Malar J 2016 Sep 13;15(1):469.PMID:27624471DOI:PMC5022189

Background: Ferroquine (SSR97193) is a candidate anti-malarial currently undergoing clinical trials for malaria. To better understand its pharmacokinetic (PK) and pharmacodynamic (PD) parameters the compound was tested in the experimentally induced blood stage malaria infection model in volunteers. Methods: Male and non-pregnant female aged 18-50 years were screened for this phase II, controlled, single-centre clinical trial. Subjects were inoculated with ~1800 viable Plasmodium falciparum 3D7A-infected human erythrocytes, and treated with a single-dose of 800 mg Ferroquine.
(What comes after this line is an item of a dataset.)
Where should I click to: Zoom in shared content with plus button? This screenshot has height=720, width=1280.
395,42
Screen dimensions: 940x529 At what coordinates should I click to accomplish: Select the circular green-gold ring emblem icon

Blood samples were taken at defined time-points to measure PK and PD parameters. The blood concentration of Ferroquine and its active metabolite, SSR97213, were measured on dry blood spot samples by ultra-performance liquid chromatography with tandem mass spectrometry (LC-MS/MS). Parasitaemia and emergence of gametocytes were monitored by quantitative PCR. Safety was determined by recording adverse events and monitoring clinical laboratory assessments during the course of the study. Results: Eight subjects were enrolled into the study, inoculated with infected erythrocytes and treated with 800 mg Ferroquine. Ferroquine was rapidly absorbed with maximal exposure after 4-8 and 4-12 h exposure for SSR97213. Non-compartmental PK analysis resulted in estimates for half-lives of 10.9 and 23.8 days for Ferroquine and SSR97213, respectively. Parasite clearance as reported by parasite reduction ratio was 162.9 (95 % CI 141-188) corresponding to a parasite clearance half-life of 6.5 h (95 % CI: 6.4-6.7 h). PK/PD modelling resulted in a predicted minimal parasiticidal concentration of 20 ng/mL, and the single dosing tested in this study was predicted to maintain an exposure above this threshold for 454 h (37.8 days). Although Ferroquine was overall well tolerated, transient elevated transaminase levels were observed in three subjects. Paracetamol was the only concomitant treatment among the two out of these three subjects that may have played a role in the elevated transaminases levels. No clinically significant ECG abnormalities were observed. Conclusions: The parameters and PK/PD model derived from this study pave the way to the further rational development of Ferroquine as an anti-malarial partner drug. The safety of Ferroquine has to be further explored in controlled human trials. Trial registration anzctr.org.au (registration number: ACTRN12613001040752), registered 18/09/2013.